Beranda Umum Membudayakan S5, Menumbuhkan Karakter Siswa

Membudayakan S5, Menumbuhkan Karakter Siswa

Kepala SMP Negeri 8 Surakarta, Triad Suparman, M.Pd tengah menunjukkan buku antologi puisi karyanya / Foto: Suhamdani

JOGLOSEMARNEWS.COM Melihat pentingnya penerapan pendidikan karakter bagi anak didik, tidak mengherankan kalau pendidikan karakter demikian gencar digelorakan pada ranah pendidikan di negeri ini.

Bahkan Menteri Pendidikan, Kebudayaan, Riset dan Teknologi (Mendikbudristek) Nadiem Makarim, memberikan fokus perhatian untuk pendidikan karakter ini.

Pendidikan karakter dianggap penting, karena kemajuan bangsa salah satu faktor penentunya adalah bagaimana karakter para pemimpin bangsa ini, sebagai produk dari sistem pendidikan di Indonesia.

Budaya S5 merupakan Pendidikan karakter dan budi pekerti yang harus diterapkan pada setiap anak sejak dini.

Pada anak usia sekolah dasar, karakter anak perlu dipupuk melalui pendidikan budi pekerti, karena anak usia sekolah dasar merupakan fondasi awal bagi anak untuk bertumbuhkembang.

Tumbuhkembang tersebut bukan sebatas kecerdasan akademik semata, melainkan juga kecerdasan emosionalnya.

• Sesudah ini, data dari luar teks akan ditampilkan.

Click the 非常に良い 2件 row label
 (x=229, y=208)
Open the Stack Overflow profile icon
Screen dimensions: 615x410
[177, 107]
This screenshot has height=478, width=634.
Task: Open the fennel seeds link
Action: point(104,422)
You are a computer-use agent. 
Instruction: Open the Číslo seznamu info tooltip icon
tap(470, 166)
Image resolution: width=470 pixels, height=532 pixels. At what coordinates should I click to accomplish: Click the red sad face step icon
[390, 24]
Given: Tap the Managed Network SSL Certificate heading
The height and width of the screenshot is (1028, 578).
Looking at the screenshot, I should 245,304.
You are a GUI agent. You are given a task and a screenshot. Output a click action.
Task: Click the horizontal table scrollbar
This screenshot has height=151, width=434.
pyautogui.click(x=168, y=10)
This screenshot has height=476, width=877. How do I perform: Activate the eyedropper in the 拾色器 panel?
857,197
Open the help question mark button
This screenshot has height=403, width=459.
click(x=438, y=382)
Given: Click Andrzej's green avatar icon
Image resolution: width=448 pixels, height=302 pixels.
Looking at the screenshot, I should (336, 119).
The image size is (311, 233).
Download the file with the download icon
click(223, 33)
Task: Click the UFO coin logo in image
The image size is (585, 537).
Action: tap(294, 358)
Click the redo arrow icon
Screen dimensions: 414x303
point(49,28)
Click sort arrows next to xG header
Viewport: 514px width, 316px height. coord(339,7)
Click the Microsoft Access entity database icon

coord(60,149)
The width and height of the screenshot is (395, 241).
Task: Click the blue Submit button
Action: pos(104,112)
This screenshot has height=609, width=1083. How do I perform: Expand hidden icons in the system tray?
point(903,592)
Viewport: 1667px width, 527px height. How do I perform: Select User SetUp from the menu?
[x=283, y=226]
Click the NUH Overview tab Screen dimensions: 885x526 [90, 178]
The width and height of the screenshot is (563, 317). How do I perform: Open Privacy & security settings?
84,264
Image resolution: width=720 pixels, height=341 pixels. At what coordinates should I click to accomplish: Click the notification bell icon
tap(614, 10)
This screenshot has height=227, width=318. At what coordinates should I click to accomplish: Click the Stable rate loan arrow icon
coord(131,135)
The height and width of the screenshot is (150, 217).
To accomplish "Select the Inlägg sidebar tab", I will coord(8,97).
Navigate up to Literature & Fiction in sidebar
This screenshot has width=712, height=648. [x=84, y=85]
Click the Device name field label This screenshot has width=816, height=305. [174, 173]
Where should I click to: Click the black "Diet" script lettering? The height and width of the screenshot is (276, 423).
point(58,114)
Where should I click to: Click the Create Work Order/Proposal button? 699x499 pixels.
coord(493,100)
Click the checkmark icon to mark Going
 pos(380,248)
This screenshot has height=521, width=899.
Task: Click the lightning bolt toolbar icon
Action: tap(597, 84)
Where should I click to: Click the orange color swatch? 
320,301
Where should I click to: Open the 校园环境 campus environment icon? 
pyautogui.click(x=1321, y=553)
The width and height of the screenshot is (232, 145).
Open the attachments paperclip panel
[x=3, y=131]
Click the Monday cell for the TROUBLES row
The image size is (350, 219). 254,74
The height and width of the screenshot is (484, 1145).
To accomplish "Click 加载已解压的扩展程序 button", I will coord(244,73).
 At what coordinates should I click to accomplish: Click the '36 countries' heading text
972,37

Dengan adanya pendidikan karakter di usia dini, diharapkan siswa dapat menempatkan diri kepada siapa dan di mana mereka berada, serta mampu menghargai dan berperilaku dengan orang lain secara baik.

Menurut (Faozah, 2014), penerapan program 5S (Salam, Senyum, Sapa, Sopan, dan Santun) untuk seluruh warga sekolah dapat menguatkan karakter dan menjadikan semua warga sekolah memiliki kepribadian yang baik.

Budaya 5S merupakan salah satu praktik baik yang dilaksanakan setiap hari di sekolah. Pendidik dan tenaga kependidikan menyapa dan menyalami peserta didik yang hadir di sekolah.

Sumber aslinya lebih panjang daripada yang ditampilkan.